THE TEAM
The research group consists of six artists & researchers with ample experience in collaborative processes and transdisciplinary research: Christina Fredengren, Janna Holmstedt, Jenny Lindblad, Malin Lobell, Karin Wegsjö, Cecilia Åsberg. Meet our Companions in the Humus Economicus Collaboratory here

National Historical Museums in Sweden & Stockholm University
Presently, Head of Research at the National Historical Museums in Sweden, with several international publications in archeology, feminist posthumanities, cultural heritage and environmental humanities, and Associate Professor/Researcher at the Archaeological Research Laboratory, Department of Archaeology and Classical Studies, Stockholm University. Heading the Stockholm University Environmental Humanities Research School and one of the founders of Stockholm University Environmental Humanities Network. Doctorate in Archaeology at Stockholm University 2002/3, Director at the Discovery Programme, Ireland’s Research Institute in Archaeology 2002-2007, key member of The Posthumanities Hub and the Seed Box: An Environmental Humanities Collaboratory, and Pi of research project Checking in with Deep Time (three-year funding from Formas, Swedish Research Council for Sustainable Development) as well as Pi of Water of the Times (funded by the Swedish Science Council, Berit Wallenberg foundation), and Curating Time.

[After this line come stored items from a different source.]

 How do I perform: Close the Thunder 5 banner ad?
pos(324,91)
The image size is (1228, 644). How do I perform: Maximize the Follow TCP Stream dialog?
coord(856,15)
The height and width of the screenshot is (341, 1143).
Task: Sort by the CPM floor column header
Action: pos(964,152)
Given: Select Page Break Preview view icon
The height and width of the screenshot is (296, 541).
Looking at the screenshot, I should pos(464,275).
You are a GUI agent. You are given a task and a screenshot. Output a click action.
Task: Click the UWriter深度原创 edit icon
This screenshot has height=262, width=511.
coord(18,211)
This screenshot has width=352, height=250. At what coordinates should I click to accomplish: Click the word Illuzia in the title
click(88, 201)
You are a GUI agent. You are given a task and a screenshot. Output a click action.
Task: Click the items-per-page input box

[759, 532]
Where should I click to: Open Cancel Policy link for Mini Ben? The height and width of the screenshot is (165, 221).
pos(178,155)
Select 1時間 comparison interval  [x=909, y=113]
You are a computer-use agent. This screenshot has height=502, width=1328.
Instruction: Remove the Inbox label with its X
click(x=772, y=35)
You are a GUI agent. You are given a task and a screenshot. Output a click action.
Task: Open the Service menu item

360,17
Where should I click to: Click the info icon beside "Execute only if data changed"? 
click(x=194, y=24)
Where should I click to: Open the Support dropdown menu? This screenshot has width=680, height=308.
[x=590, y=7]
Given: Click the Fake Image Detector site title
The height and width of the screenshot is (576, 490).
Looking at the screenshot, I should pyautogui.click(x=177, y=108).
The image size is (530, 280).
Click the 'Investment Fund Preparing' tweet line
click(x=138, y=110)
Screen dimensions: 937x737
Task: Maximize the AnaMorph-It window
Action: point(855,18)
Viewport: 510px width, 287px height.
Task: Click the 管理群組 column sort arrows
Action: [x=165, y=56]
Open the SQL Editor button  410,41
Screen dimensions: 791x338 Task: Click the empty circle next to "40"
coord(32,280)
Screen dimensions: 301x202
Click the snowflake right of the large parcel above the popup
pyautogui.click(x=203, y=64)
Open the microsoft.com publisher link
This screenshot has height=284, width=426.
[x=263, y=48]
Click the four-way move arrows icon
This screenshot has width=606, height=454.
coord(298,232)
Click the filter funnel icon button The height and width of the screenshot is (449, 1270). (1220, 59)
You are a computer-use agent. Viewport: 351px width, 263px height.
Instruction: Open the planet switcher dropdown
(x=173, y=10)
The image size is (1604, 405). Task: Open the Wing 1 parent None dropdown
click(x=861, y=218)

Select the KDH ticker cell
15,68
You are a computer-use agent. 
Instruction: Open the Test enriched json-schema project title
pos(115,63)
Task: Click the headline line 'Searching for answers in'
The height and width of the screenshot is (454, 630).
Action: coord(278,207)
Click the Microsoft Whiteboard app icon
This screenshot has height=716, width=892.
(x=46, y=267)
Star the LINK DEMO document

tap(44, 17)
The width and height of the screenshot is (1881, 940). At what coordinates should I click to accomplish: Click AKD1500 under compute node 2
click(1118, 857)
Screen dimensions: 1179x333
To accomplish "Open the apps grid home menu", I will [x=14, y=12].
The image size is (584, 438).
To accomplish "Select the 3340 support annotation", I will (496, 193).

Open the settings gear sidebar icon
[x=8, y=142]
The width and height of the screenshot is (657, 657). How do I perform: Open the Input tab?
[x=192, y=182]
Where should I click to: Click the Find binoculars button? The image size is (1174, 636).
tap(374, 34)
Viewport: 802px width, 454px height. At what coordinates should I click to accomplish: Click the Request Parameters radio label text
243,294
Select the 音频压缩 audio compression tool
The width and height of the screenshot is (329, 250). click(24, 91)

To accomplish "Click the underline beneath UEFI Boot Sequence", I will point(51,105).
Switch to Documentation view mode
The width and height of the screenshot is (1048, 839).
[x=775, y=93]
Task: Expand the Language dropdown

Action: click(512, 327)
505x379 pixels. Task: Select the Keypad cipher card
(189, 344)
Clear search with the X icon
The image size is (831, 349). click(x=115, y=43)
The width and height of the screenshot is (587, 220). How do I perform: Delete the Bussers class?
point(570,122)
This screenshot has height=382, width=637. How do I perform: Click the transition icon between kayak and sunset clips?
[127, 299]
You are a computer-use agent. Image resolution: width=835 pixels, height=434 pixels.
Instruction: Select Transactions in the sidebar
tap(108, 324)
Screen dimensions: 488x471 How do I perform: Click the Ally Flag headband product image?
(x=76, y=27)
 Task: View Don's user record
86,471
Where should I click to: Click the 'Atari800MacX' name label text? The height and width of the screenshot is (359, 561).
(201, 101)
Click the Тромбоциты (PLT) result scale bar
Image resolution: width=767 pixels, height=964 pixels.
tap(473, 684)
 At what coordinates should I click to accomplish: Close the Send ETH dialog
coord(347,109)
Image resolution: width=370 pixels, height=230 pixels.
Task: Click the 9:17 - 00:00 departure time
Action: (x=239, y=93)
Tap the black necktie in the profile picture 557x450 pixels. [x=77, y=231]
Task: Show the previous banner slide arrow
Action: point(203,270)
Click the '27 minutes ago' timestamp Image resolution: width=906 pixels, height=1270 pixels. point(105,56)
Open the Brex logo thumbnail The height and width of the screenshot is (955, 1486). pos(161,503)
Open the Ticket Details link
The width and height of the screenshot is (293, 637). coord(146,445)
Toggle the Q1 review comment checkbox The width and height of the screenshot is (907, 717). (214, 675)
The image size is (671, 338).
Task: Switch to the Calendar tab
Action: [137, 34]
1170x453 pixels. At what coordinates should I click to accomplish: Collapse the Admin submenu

KTH Royal Institute of Tecnology
Researcher at the Division of Urban and Regional Studies, KTH Royal Institute of Technology. She participates in the project through research on soils and soil processes in urban development and planning. Her work centers on practices, expertise and materialities that shape cities and urban life, particularly in France and Sweden. Her doctoral thesis Planning Contexts: Bureaucracy and rule relations in French Urbanism (2020) explored how changing urban planning ideals impact land-use practices in Bordeaux, and how ambitious sustainability goals are transformed through negotiations about plans and land-use regulations among planners, officials and politicians. She recently co-edited the book Dilemmas of Sustainable Urban Development: A View from Practice (2020), and teaches in the master’s program Sustainable Urban Planning and Design at KTH.

(P)Art of the Biomass
Karin Wegsjö received her education at The Dramatic Institute in Stockholm. She is the author of a large number of short features and documentary films which have been screened both at home and abroad; among others the Guldbagge award nominated film Bucharest’s Discreet Charm and the Guldbagge and Golden Gate award winning short film “A Part of the World that is Yours”. Wegsjö also writes and directs for the stage.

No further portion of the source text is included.